WORK ITEM -> Would you please repeat the material exactly, from the first line to the last?

——

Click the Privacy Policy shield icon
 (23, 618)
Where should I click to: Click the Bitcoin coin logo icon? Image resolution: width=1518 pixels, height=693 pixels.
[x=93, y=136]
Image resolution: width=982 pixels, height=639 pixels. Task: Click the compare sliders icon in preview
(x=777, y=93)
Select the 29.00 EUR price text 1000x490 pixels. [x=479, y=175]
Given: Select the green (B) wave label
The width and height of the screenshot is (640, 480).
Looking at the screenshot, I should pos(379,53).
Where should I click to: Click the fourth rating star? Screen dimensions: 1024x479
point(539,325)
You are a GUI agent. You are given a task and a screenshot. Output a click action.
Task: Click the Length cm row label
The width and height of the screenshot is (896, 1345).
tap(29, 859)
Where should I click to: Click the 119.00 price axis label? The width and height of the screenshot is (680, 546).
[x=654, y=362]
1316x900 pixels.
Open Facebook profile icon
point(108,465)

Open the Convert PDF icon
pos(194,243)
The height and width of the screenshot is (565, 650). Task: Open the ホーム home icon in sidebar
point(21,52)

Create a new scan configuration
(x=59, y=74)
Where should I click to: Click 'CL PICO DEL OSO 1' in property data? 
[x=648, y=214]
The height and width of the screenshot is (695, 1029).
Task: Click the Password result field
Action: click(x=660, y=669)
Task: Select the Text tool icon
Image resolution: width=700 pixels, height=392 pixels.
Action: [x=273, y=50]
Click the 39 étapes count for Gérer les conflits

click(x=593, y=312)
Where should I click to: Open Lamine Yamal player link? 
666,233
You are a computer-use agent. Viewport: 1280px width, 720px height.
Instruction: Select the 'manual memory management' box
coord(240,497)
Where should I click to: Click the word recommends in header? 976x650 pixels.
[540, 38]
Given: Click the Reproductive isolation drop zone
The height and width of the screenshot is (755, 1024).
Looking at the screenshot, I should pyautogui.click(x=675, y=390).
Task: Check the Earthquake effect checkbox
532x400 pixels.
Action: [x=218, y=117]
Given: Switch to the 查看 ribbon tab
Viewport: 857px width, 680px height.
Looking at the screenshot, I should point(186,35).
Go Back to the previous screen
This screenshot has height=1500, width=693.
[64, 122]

——

RESULT FOR THIS EXERCISE ->
Click the Privacy Policy shield icon
 (23, 618)
Where should I click to: Click the Bitcoin coin logo icon? Image resolution: width=1518 pixels, height=693 pixels.
[x=93, y=136]
Image resolution: width=982 pixels, height=639 pixels. Task: Click the compare sliders icon in preview
(x=777, y=93)
Select the 29.00 EUR price text 1000x490 pixels. [x=479, y=175]
Given: Select the green (B) wave label
The width and height of the screenshot is (640, 480).
Looking at the screenshot, I should pos(379,53).
Where should I click to: Click the fourth rating star? Screen dimensions: 1024x479
point(539,325)
You are a GUI agent. You are given a task and a screenshot. Output a click action.
Task: Click the Length cm row label
The width and height of the screenshot is (896, 1345).
tap(29, 859)
Where should I click to: Click the 119.00 price axis label? The width and height of the screenshot is (680, 546).
[x=654, y=362]
1316x900 pixels.
Open Facebook profile icon
point(108,465)

Open the Convert PDF icon
pos(194,243)
The height and width of the screenshot is (565, 650). Task: Open the ホーム home icon in sidebar
point(21,52)

Create a new scan configuration
(x=59, y=74)
Where should I click to: Click 'CL PICO DEL OSO 1' in property data? 
[x=648, y=214]
The height and width of the screenshot is (695, 1029).
Task: Click the Password result field
Action: click(x=660, y=669)
Task: Select the Text tool icon
Image resolution: width=700 pixels, height=392 pixels.
Action: [x=273, y=50]
Click the 39 étapes count for Gérer les conflits

click(x=593, y=312)
Where should I click to: Open Lamine Yamal player link? 
666,233
You are a computer-use agent. Viewport: 1280px width, 720px height.
Instruction: Select the 'manual memory management' box
coord(240,497)
Where should I click to: Click the word recommends in header? 976x650 pixels.
[540, 38]
Given: Click the Reproductive isolation drop zone
The height and width of the screenshot is (755, 1024).
Looking at the screenshot, I should pyautogui.click(x=675, y=390).
Task: Check the Earthquake effect checkbox
532x400 pixels.
Action: [x=218, y=117]
Given: Switch to the 查看 ribbon tab
Viewport: 857px width, 680px height.
Looking at the screenshot, I should point(186,35).
Go Back to the previous screen
This screenshot has height=1500, width=693.
[64, 122]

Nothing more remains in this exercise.